| Text segment |
[BEGIN]

That was the way in highschool/college that I turned into meeting guys online one guy was a cre(p other than that the 2nd one whose my son's father but now my ex who is now a JK. But even before I met ex irl he actually got so scared of not wanting to meet up that I literally pull him into meeting me and then after he met me he was the Only Guy that ever showed True Interest in me which means he was my only Relationship I ever had then I lost it after five years more likely three because it changed & I had even talked about leaving him then even before I ended up pg with Brendan but then when I ended up pg with brendan the relationship with more downhill.

Oh I was hoping maybe after Brendan was born it would bring some postivity but it didn't so I ende up totally depressed that I nearly missed out on the first beginning of brendan babyhood .

So then I finally woke up & said I needed to set myself & brendan from this misery we are in so I brought him back into montana & didn't come back to his father .

So then anyhow Brendan definetly became more happier and I was a little bit more relaxed but that's mostly how I have been is relaxed but still I get sad and alone feeling.

[END]

| Data records |
[BEGIN]

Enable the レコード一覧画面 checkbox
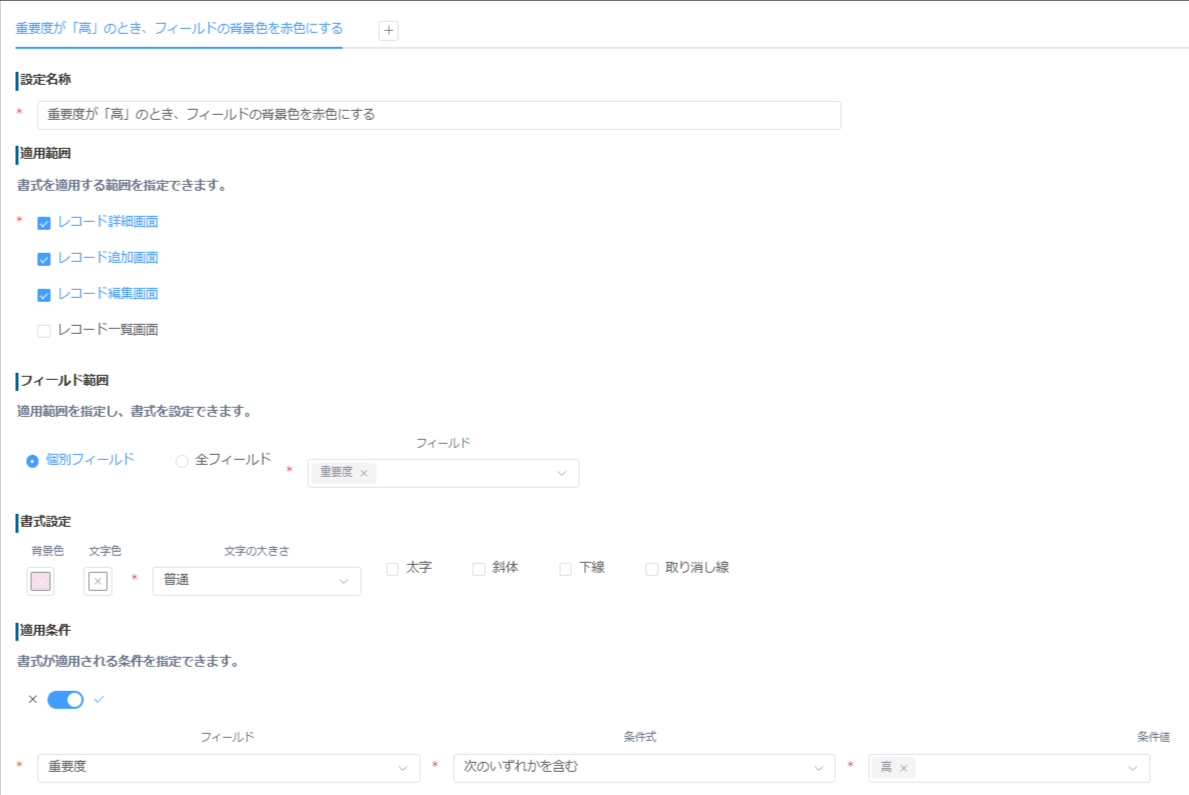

[END]
[BEGIN]

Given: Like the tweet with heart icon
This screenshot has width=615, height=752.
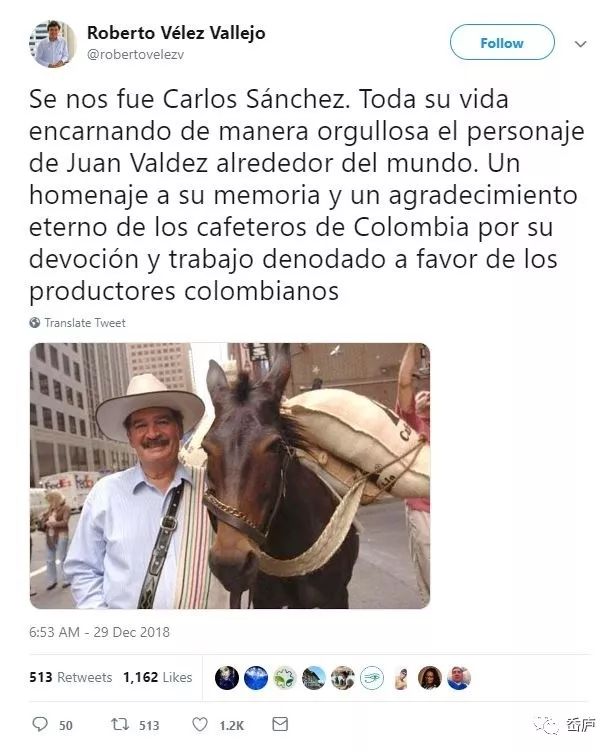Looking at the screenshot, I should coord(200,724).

[END]

| Set task |
Reproduce the post above about moving back to Montana with Brendan, word for word, keeping every original spelling and punctuation.

| Exercise response |
That was the way in highschool/college that I turned into meeting guys online one guy was a cre(p other than that the 2nd one whose my son's father but now my ex who is now a JK. But even before I met ex irl he actually got so scared of not wanting to meet up that I literally pull him into meeting me and then after he met me he was the Only Guy that ever showed True Interest in me which means he was my only Relationship I ever had then I lost it after five years more likely three because it changed & I had even talked about leaving him then even before I ended up pg with Brendan but then when I ended up pg with brendan the relationship with more downhill.

Oh I was hoping maybe after Brendan was born it would bring some postivity but it didn't so I ende up totally depressed that I nearly missed out on the first beginning of brendan babyhood .

So then I finally woke up & said I needed to set myself & brendan from this misery we are in so I brought him back into montana & didn't come back to his father .

So then anyhow Brendan definetly became more happier and I was a little bit more relaxed but that's mostly how I have been is relaxed but still I get sad and alone feeling.